2. Before breading, remove chicken from refrigerator and let sit at room temperature for 20–30 minutes. Shake off excess buttermilk but do not wipe completely dry; a thin coating helps the breading adhere.
Breading
3. In a large shallow rimmed dish or bowl, whisk together flour, cornstarch, 1 tsp salt, 1 tsp black pepper, 1 tsp granulated garlic, 1 tsp onion powder, 1 tsp smoked paprika and 0.5 tsp baking powder until evenly combined.
4. Working one piece at a time, dredge each marinated chicken piece into the flour mixture, pressing firmly so the coating adheres. Shake off excess and set the breaded pieces on a wire rack. For extra-crispy double-coating (optional): dip the breaded piece back briefly into the leftover buttermilk, then re-coat in the flour mixture and return to the rack.
5. Let the breaded chicken rest on the rack for 15–20 minutes to allow the coating to set; this reduces loss of breading when frying.
Frying
6. Pour oil into a large heavy-bottomed skillet or Dutch oven to a depth of about 1.5–2 inches (roughly 3–4 cups depending on pan).
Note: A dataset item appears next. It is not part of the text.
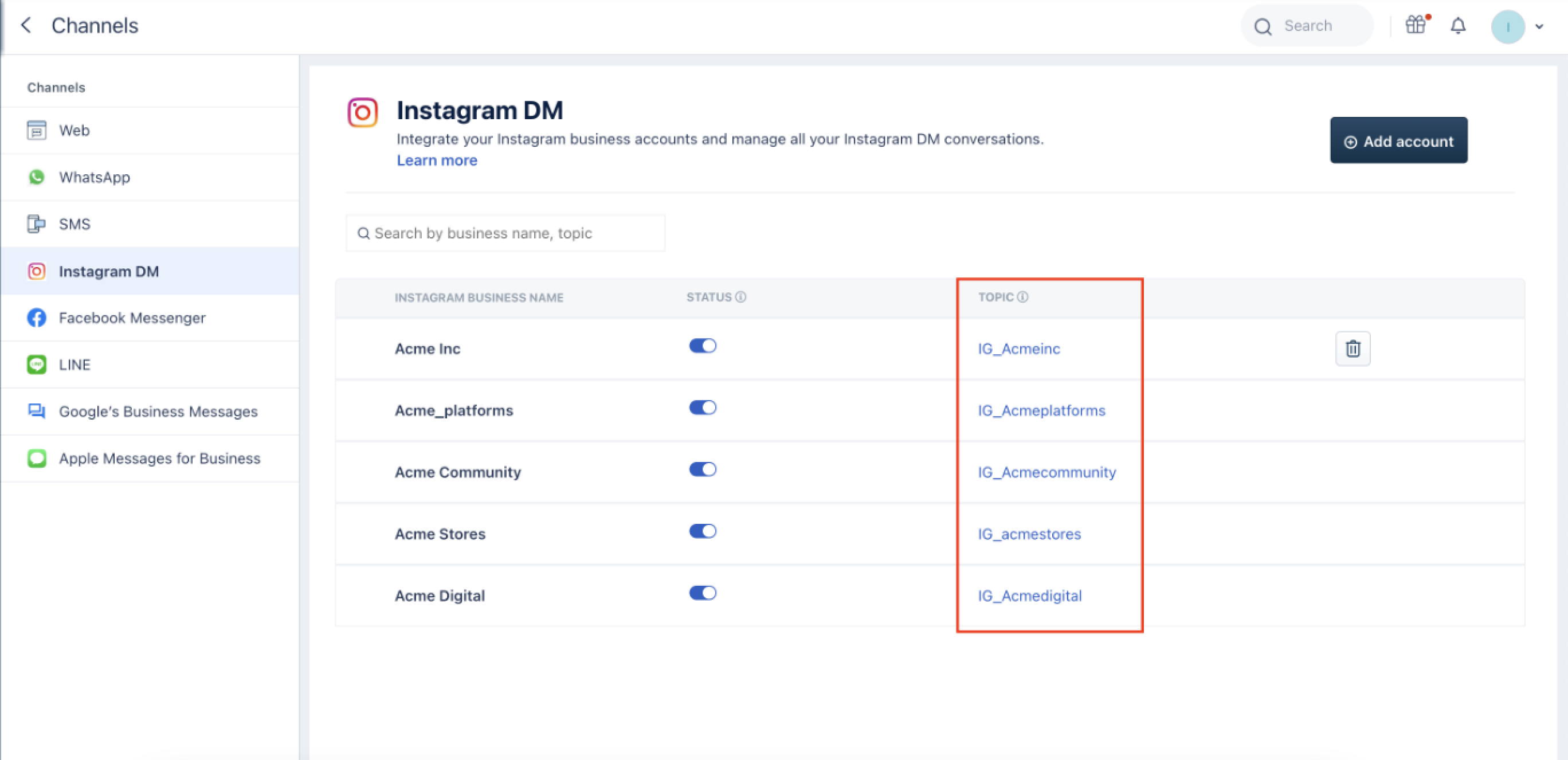
Task: Click the WhatsApp icon in sidebar
Action: pyautogui.click(x=37, y=177)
Heat oil over medium-high heat to 325–350°F (160–175°C). Use a thermometer for accuracy; if you don’t have one, test with a small pinch of breading — it should sizzle and slowly brown but not burn instantly.
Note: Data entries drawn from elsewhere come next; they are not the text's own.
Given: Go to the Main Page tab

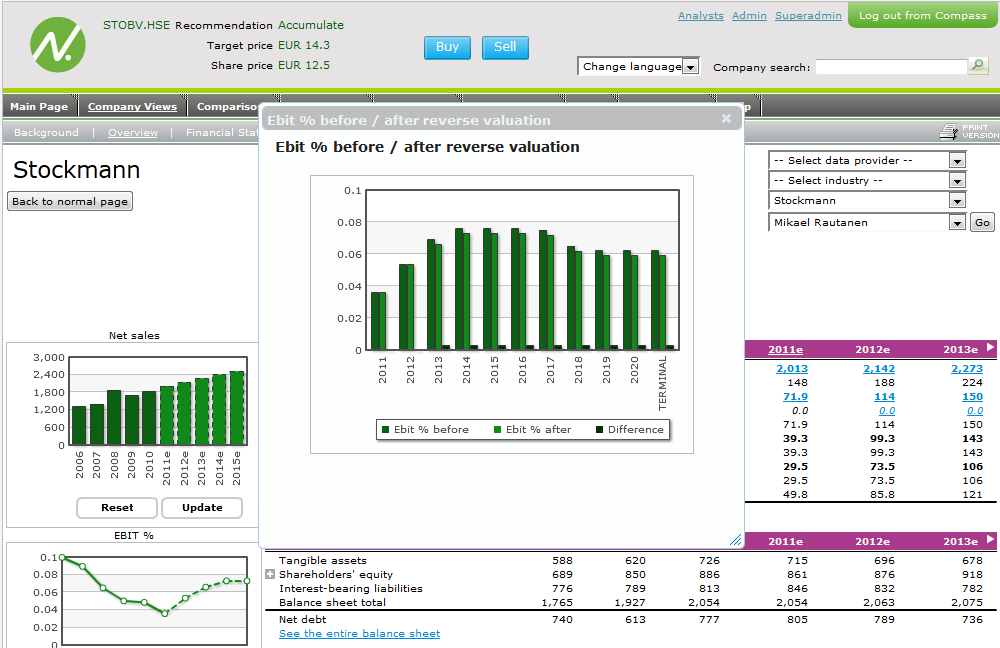Looking at the screenshot, I should [39, 107].
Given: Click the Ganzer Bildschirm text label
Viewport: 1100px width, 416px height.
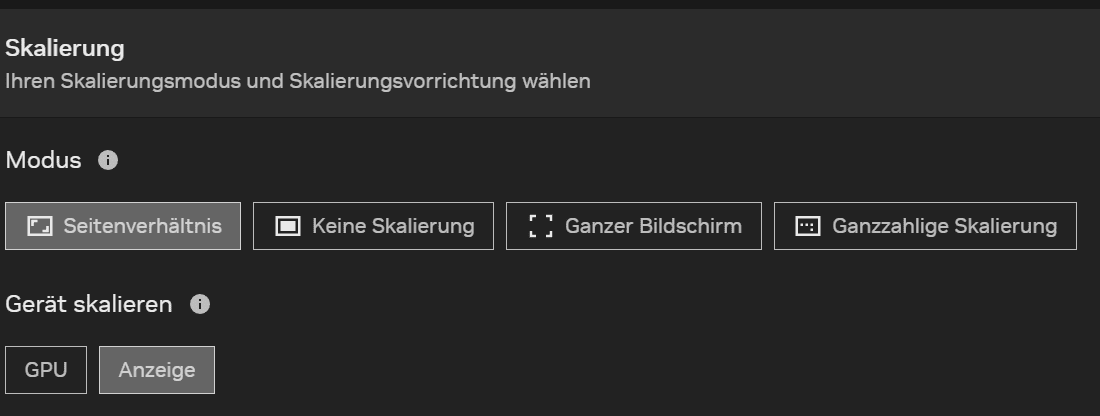Looking at the screenshot, I should (653, 226).
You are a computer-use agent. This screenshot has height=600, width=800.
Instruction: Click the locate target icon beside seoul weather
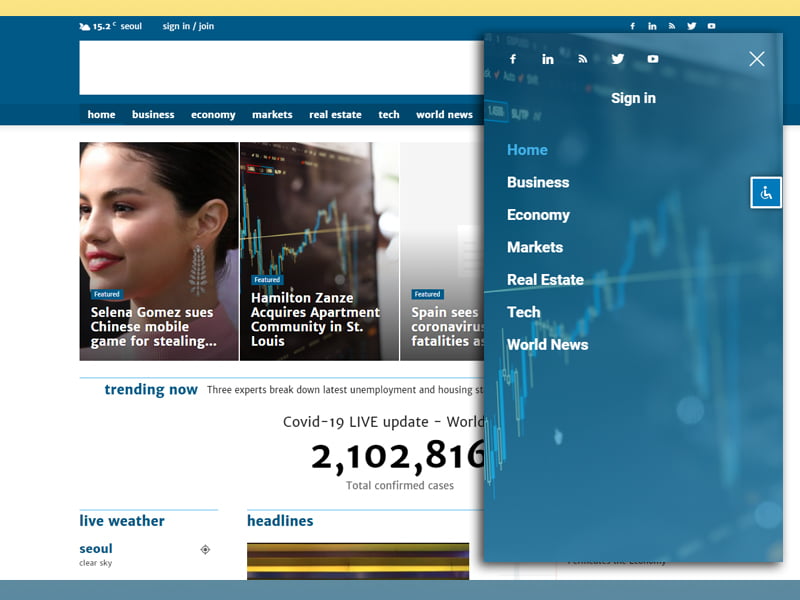(205, 549)
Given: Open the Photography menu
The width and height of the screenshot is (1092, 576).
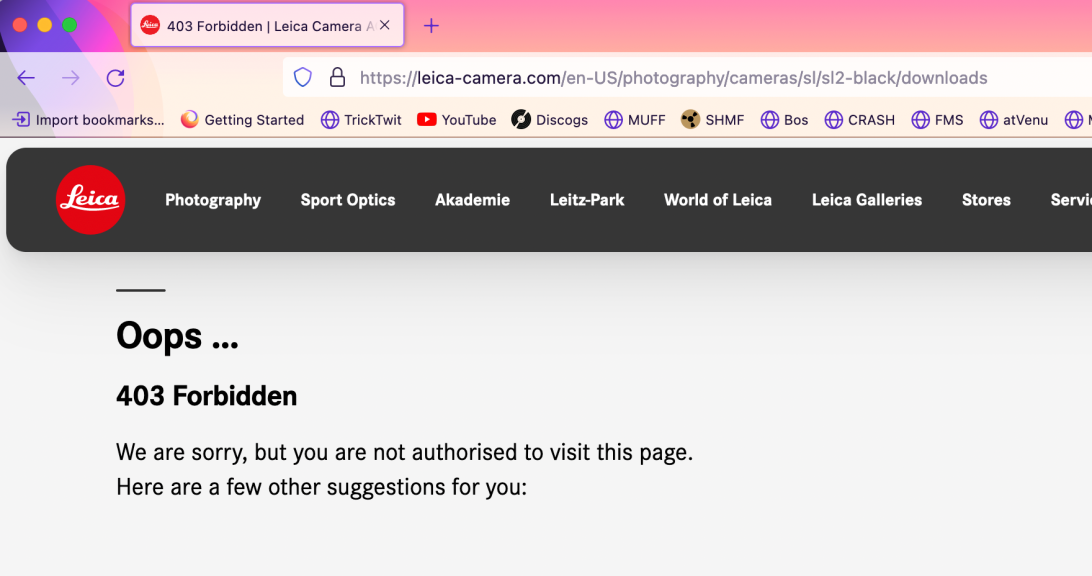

7. Fry the chicken in batches, skin-side down first if applicable, without overcrowding the pan. Maintain oil temperature: start at 325°F and as batches finish temperature should stay between 300–350°F. Cook bone-in thighs and drumsticks about 12–16 minutes per batch, turning occasionally, until coating is golden brown and internal temperature reaches 165°F (74°C). Adjust time for size.
8. Use tongs to transfer fried chicken to a wire rack set over a baking sheet to drain. Keep finished pieces in a low oven (200°F/95°C) if needed while you finish remaining batches so they stay warm and crisp.
Glaze
9. While the chicken finishes frying, make the orange honey glaze. In a small saucepan over medium heat combine 1 cup fresh orange juice, 1 tbsp soy sauce, 1 tbsp rice vinegar, 1 tbsp orange zest, 3/4 cup honey, 1 tsp grated fresh ginger, 1 tsp minced garlic and 1/4 tsp red pepper flakes. Stir to combine and bring the mixture to a gentle simmer.
10. Let the mixture simmer gently for 6–8 minutes to concentrate flavors. Taste and adjust sweetness or acidity: add another 1 tsp vinegar if too sweet or a pinch more salt if needed.
11. Thicken Glaze
In a small bowl, mix 1 tsp cornstarch with 1 tbsp cold water to make a slurry. Whisk the slurry into the simmering glaze and cook for 1–2 minutes until the mixture thickens slightly and becomes glossy. Remove from heat. The glaze will thicken more as it cools; you want it to be pourable but cling to the chicken.
Glaze Application & Serve
12. Place a few pieces of hot fried chicken in a large bowl or on a platter. Spoon the warm orange honey glaze evenly over the chicken, tossing gently with tongs to coat each piece. Work in small batches so the glaze evenly covers the surface without making the breading soggy.
13. Alternatively, for a stickier finish, brush the glaze onto the chicken with a pastry brush and return pieces to the warmed oven (200°F/95°C) for 3–4 minutes to set the glaze (do not overheat or the glaze may thin out).
14. Transfer glazed chicken to a serving platter. Garnish with orange slices and chopped parsley or cilantro. Serve immediately while hot and crispy.